We will demostrate several capabilities of Amazon SageMaker that make training, deploying, and monitoring models easier.
We will perform some simple data exploration steps to start, then we will use `XGBoost` to train a model that takes in the browsing data of users and predicts whether they will make a purchase.

We will then demonstrate how we can use model monitor to detect when the incoming data have issues, alerting us to potential data problems.

Finally we will perform a accuracy evaluation on our model.

In [None]:
import sys
sys.path.insert(0, './src/')

## Data Exploration

The data we use for this solution is dataset of simulated user visits to a fictional website. We will split the data into two parts: one that we will use to train our model and on that we will use evaluate its accuracy, and demonstrate the use of Model Monitor.

In [None]:
import pandas as pd
import matplotlib as mpl
import matplotlib.pyplot as plt
plt.style.use('seaborn-whitegrid')
mpl.rcParams['figure.dpi'] = 150
import seaborn as sns
import time

In [None]:
import boto3
from package import config

In [None]:
train_file = "training_sample.csv"
s3 = boto3.resource('s3')
object = s3.Object(f"{config.SOLUTIONS_S3_BUCKET}-{config.AWS_REGION}",f"{config.SOLUTION_NAME}/data/{train_file}")
object.download_file(train_file)

In [None]:
train_data = pd.read_csv(train_file, index_col="UserID")
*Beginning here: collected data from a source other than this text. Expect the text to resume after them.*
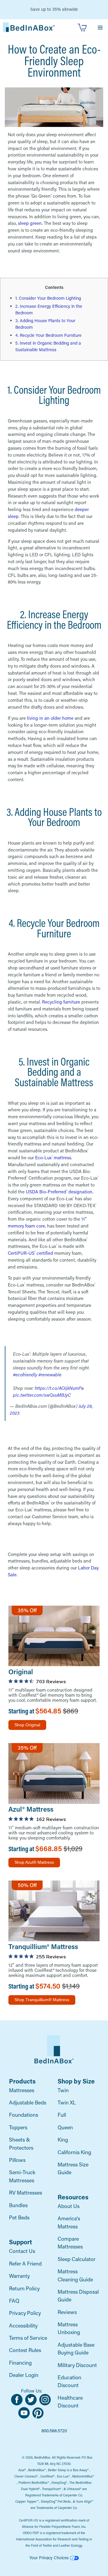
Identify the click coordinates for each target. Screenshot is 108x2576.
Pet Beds (19, 2217)
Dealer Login (23, 2375)
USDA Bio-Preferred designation (59, 1192)
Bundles (18, 2205)
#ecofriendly (25, 1375)
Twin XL (67, 2102)
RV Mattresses (25, 2192)
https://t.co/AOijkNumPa (59, 1388)
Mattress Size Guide (73, 2168)
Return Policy (24, 2288)
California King (74, 2152)
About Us (69, 2206)
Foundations (23, 2114)
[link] (28, 27)
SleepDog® (59, 2482)
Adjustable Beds (27, 2102)
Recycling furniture (61, 1002)
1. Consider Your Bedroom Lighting (48, 298)
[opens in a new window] (18, 2404)
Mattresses (21, 2090)
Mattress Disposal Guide (78, 2295)
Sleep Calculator (76, 2259)
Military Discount (77, 2365)
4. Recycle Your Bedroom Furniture (48, 335)
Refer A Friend (25, 2263)
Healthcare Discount (70, 2401)
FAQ (14, 2300)
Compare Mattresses (70, 2242)
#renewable (50, 1375)
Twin (63, 2090)
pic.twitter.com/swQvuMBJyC (42, 1395)
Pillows (17, 2160)
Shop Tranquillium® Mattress (41, 1999)
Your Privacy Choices (49, 2557)
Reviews (67, 2312)
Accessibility (23, 2325)
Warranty (19, 2275)
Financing (20, 2362)
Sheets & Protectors (21, 2143)
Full (62, 2114)
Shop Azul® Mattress (34, 1862)
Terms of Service (28, 2337)
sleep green (30, 223)
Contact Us (22, 2251)
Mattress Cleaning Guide (75, 2275)
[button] (100, 27)
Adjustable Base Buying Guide (76, 2348)
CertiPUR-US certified (30, 1253)
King (63, 2139)
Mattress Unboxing (69, 2328)
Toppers (18, 2127)
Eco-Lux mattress (53, 1157)
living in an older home (50, 718)
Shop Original (27, 1724)
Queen (65, 2127)
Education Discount (69, 2381)
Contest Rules (25, 2350)
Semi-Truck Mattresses (22, 2176)
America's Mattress (69, 2222)
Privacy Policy (25, 2313)
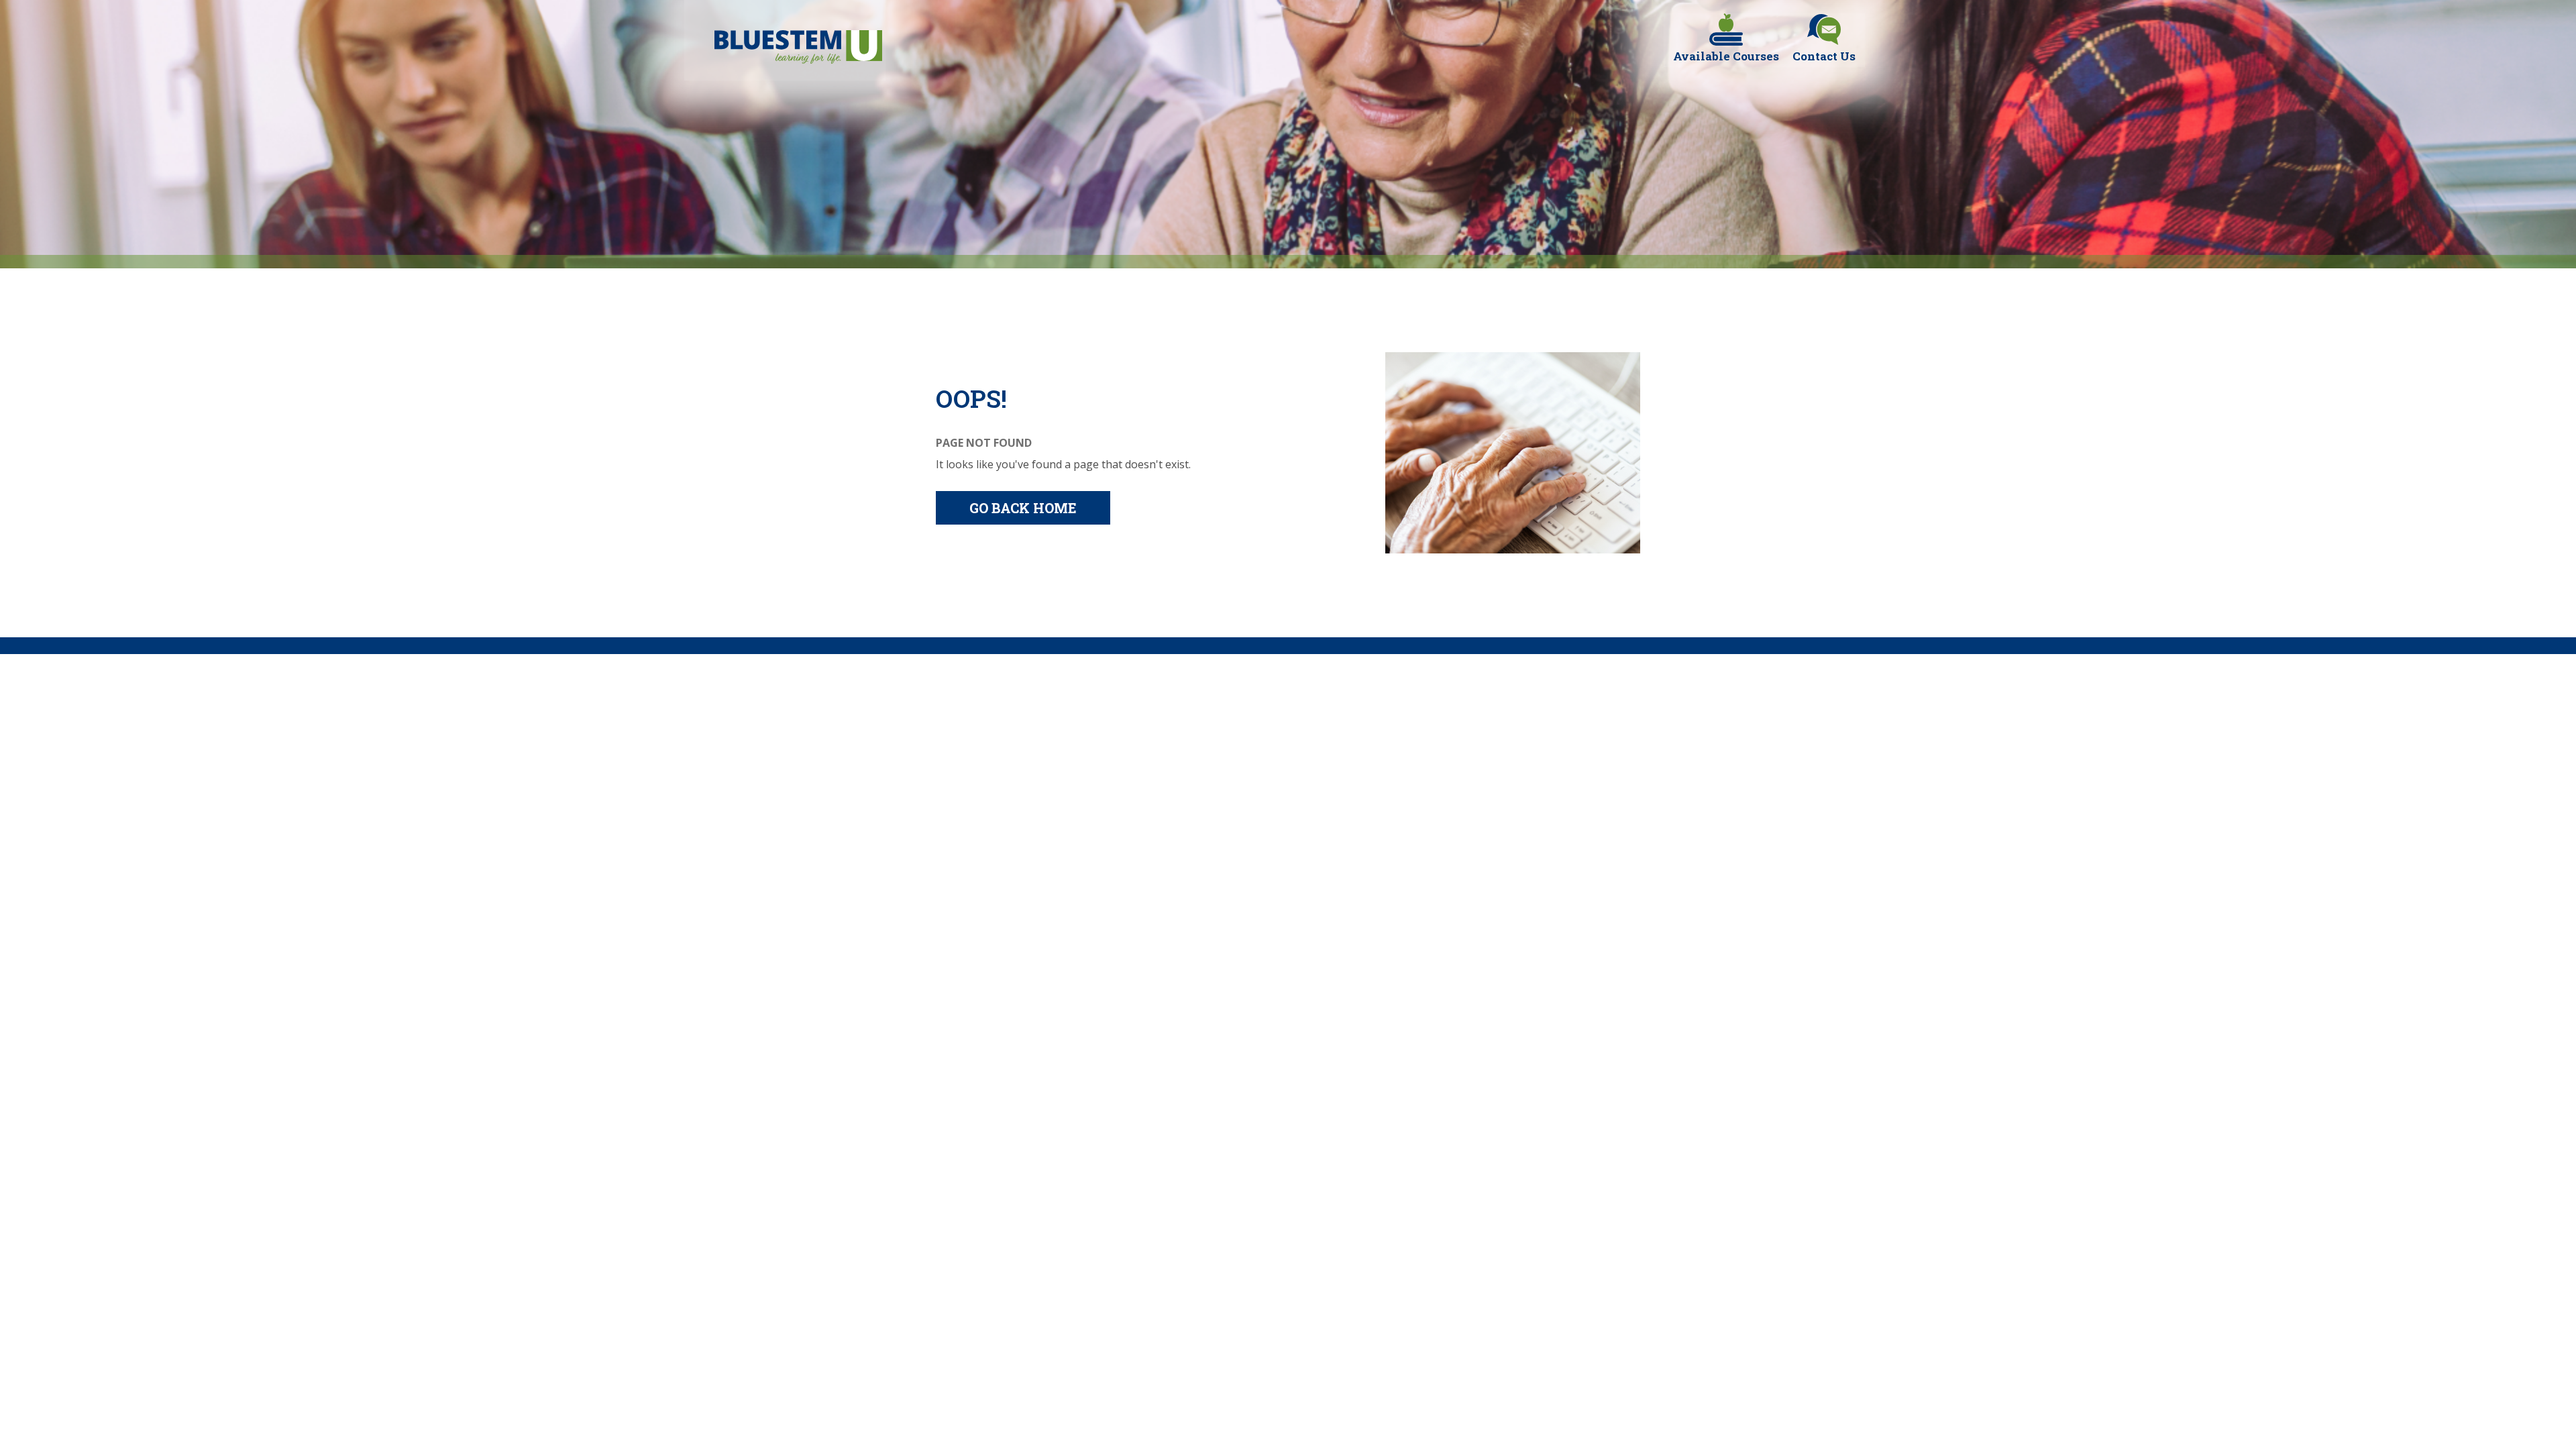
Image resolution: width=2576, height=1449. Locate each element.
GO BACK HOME (1023, 508)
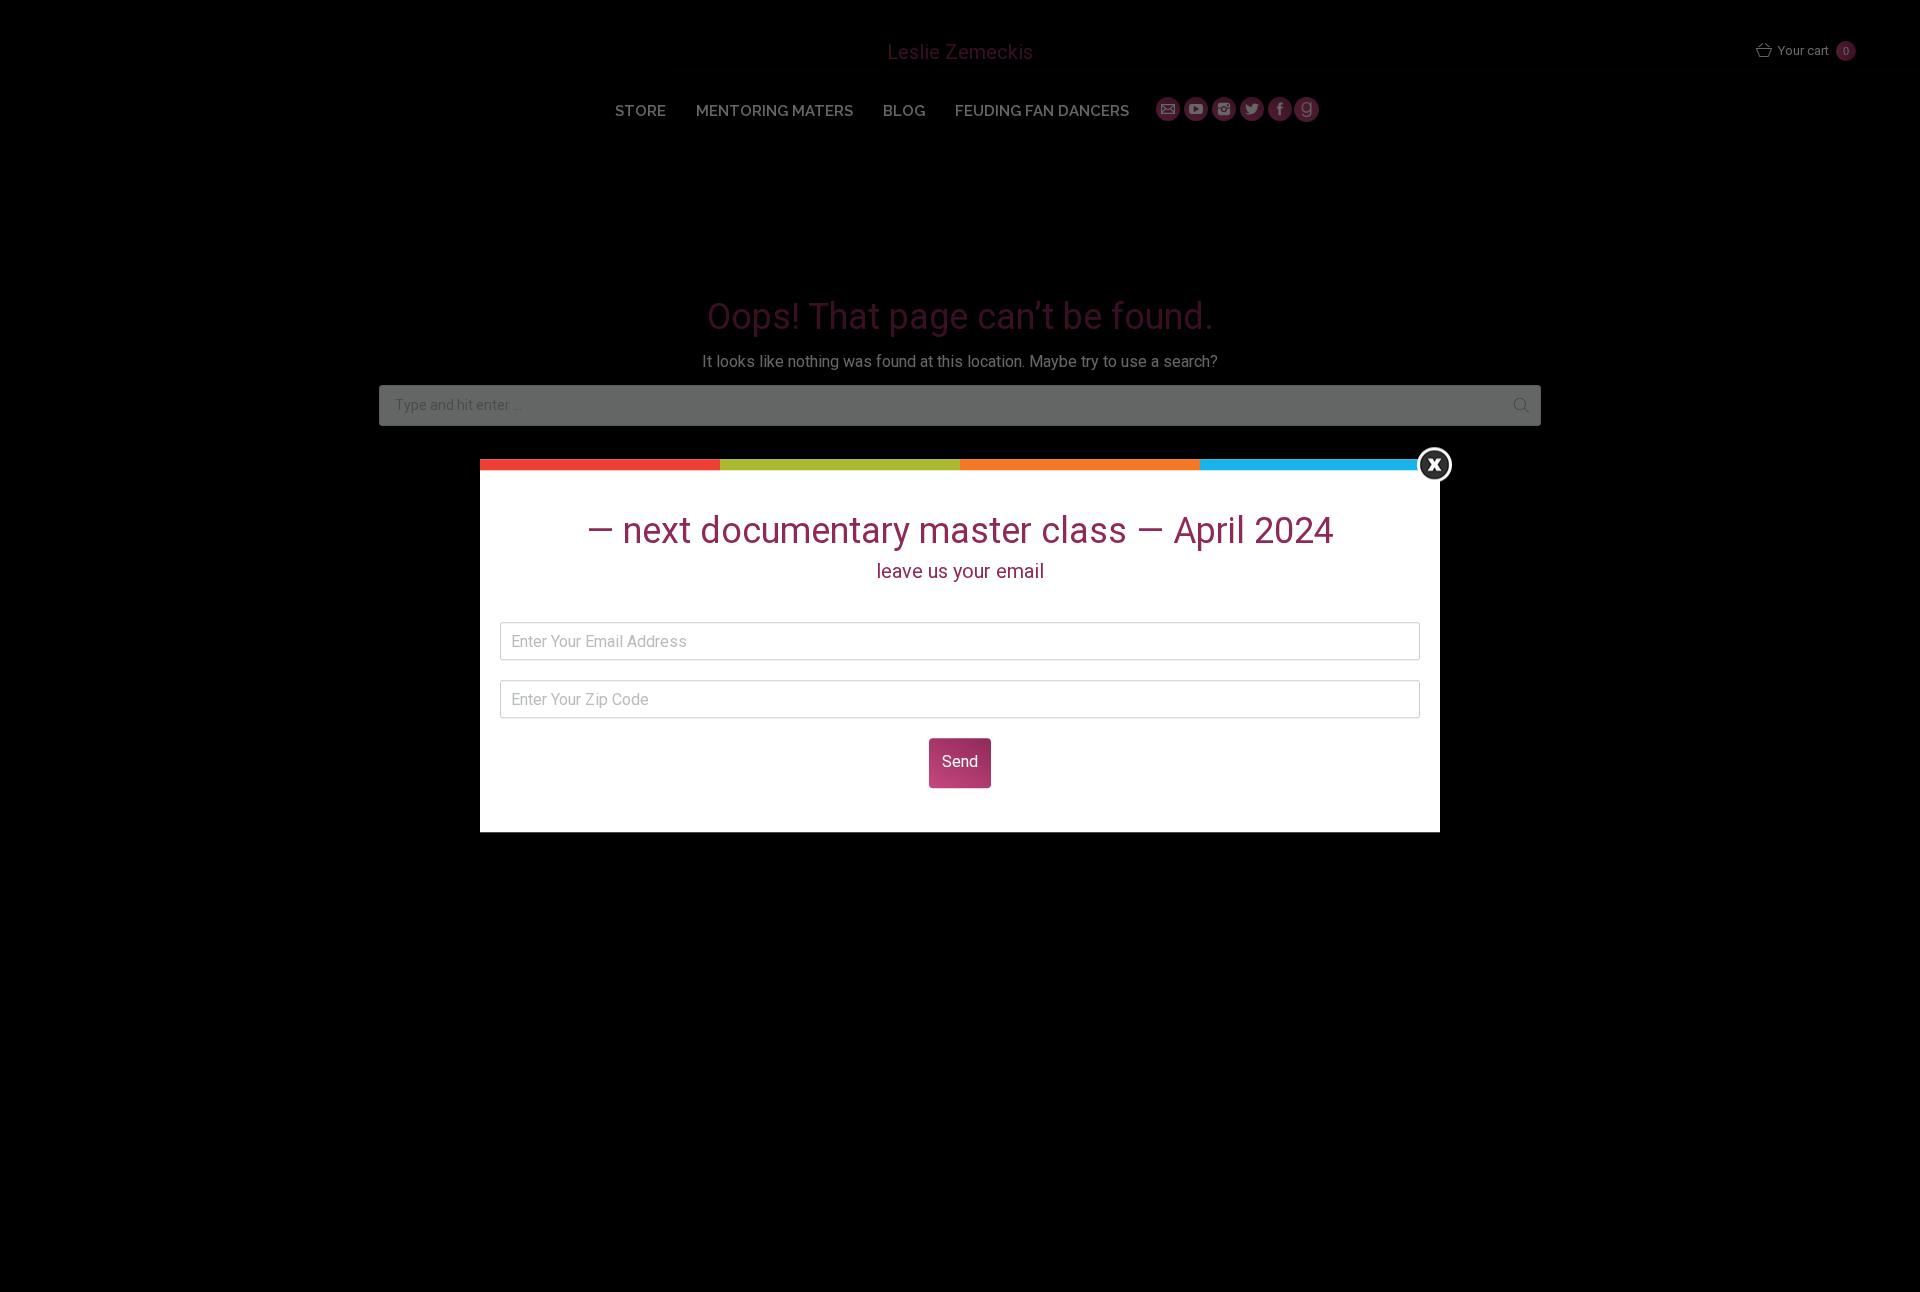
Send (960, 762)
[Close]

Each row in our dataset is a user session, where binary feature columns like "basket_icon_click", "device_mobile", "loc_uk" indicate whether the user took a specific action during their visit, or more general information like the device they used and if the user was in the UK.

In [None]:
train_data

By performing a simple statistics analysis we can see that some features like "returning_user" are balanced, while other like "saw_delivery" barely have any positive values.

In [None]:
train_data.describe()

The label for our data is the `ordered` column that indicates whether the user ordered an item during their session.
As expected our data is skewed, with most sessions not resulting in an order:

In [None]:
train_data.ordered.value_counts()

We can see from the above that out of the ~451k sessions, around 19k included an order. Next we will examine the correlations between pairs of features, and then focus on the correlations between the various features and the dependent variable we are trying to predict, `ordered`.

In [None]:
correlations = train_data.corr()

In [None]:
sns.heatmap(correlations, cmap="YlGnBu")

In the pairwise correlations, we can see that certain features are highly correlated like `sign_in` and `saw_checkout`, and others are very negatively correlated like `device_computer` and `device_mobile`. We are mostly interested to see which features most correlate with the `ordered` column, so let's "zoom in" on those correlations.

In [None]:
correlations['ordered'].drop(['ordered']).sort_values(ascending=False).plot(kind='bar')

We can see that several features are highly correlated with our label, like `checked_delivery_detail` and `saw_checkout`. This should make our prediction problem relatively straight-forward, so we will use a relatively small tree model to perform our predictions, using Amazon SageMaker's support for the `XGBoost` framework.

## Training a classification model for purchase prediction

We are now ready to train our predictive model. Using our labeled data, we will train a classifier that can give us the likelihood of a session including a purchase. We can then use this model to determine sessions that are most likely to end with the user purchasing an item, and use that to target potential customers.

First, we will split our data into a train and test set. This will allow us to estimate the accuracy of our model when it's time to deploy it. Because our dataset is small, we will perform this split using `scikit-learn` on the notebook. If we had a large dataset we could use [Amazon SageMaker Processing](https://sagemaker.readthedocs.io/en/stable/amazon_sagemaker_processing.html) to offload the work to a single processing instance or even use an Apache Spark cluster.

In [None]:
import numpy as np
from sklearn.model_selection import train_test_split

X = train_data.drop(['ordered'], axis=1)
y = train_data['ordered']

# Because our data are unbalanced, we startify our split to ensure we have similar proportions of labels in each split
X_train, X_test, y_train, y_test = train_test_split(
     X, y, test_size=0.2, stratify=y, random_state=42)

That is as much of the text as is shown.